Doctor: As your headaches have become worse, the neurology registrar suggests magnetic resonance imaging (MRI) of the brain, and will see you in the outpatients clinic.

Patient: Oh no! I can’t pay for an MRI. I can go to the emergency department; I’ll wait, but I’ll see the specialist tonight

General practitioners (GPs) in Australia are confronted on a daily basis with a mixture of hope, uncertainty and frustration that patients display when faced with problems with access. Despite these issues being health-related problems, it is uncertain how clinicians should respond. For instance, GPs engage daily with the influence of cost on healthcare. Where treatment is affordable, perhaps because of bulkbilling, does access correspondingly improve?1 Does private insurance unlock a resource sphere with lower demand and higher supply?2

Clinicians have a long history of innovative solutions to the problems posed by the unequal distribution and availability of doctors.3,4 They also recognise that the burden of multiple diseases has an impact beyond the sum of its parts.5 Factors such as opening hours, carer commitments and medication regime become explicit in every consultation. GPs commonly bundle many elements of care into a single visit, sometimes at the price of running late.6 They also help integrate patients into a broader care network of other health professionals, community supports and online treatments.7

Apart from being available, services also need to be acceptable – to provide a ‘good enough’ intersection with the cultural and social factors that influence how and where a person seeks healthcare. One common illustration is using translators to overcome a language barrier. Many practices have adapted to the ubiquity of smartphones by providing online booking of appointments and reminder SMS messages. Aboriginal Community Controlled Health Services and street health clinics8 are examples of primary health facilities that are explicitly shaped by the populations they serve. 

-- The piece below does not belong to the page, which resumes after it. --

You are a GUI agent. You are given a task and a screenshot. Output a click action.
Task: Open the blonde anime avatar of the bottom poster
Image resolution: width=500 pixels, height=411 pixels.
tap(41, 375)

However, there remain many access constraints beyond the individual GP’s or clinic’s control. As these contraints are not amenable to control, one argument is that there is little benefit in analysing or debating the attendant concepts. On the other hand, experiences in clinical practice suggest that an accurate diagnosis, even without a cure, can be powerful.9 Consequently, it may be worthwhile for all clinicians to explore the conceptual frameworks that describe access to healthcare.10 Such frameworks may provide a better language with which to describe influences that help or hinder patients. Naming is the start of discovery and can help identify relationships and affiliations.9

Patient demand and service type both propel the domains of access:10 approachablity, availablity, affordablity, acceptablity, appropriateness. Various elements act as barriers or facilitators to each domain. As GPs tend to focus on individual care, these paired patient and service determinants can further inform the scope of history-taking and management strategies needed, especially in complex, multidisciplinary or chronic health presentations. It also illustrates how aspects of access are inter-related and will change with different episodes of care. This may then illuminate patient or clinic-specific initiatives that are evidence-driven, contextually relevant and sustainable.11

The health of a person is linked to their underlying social and environmental situation. Despite the limitations inherent in individualised medicine, a conceptual understanding of access is congruent with the aim of providing patient-centred care.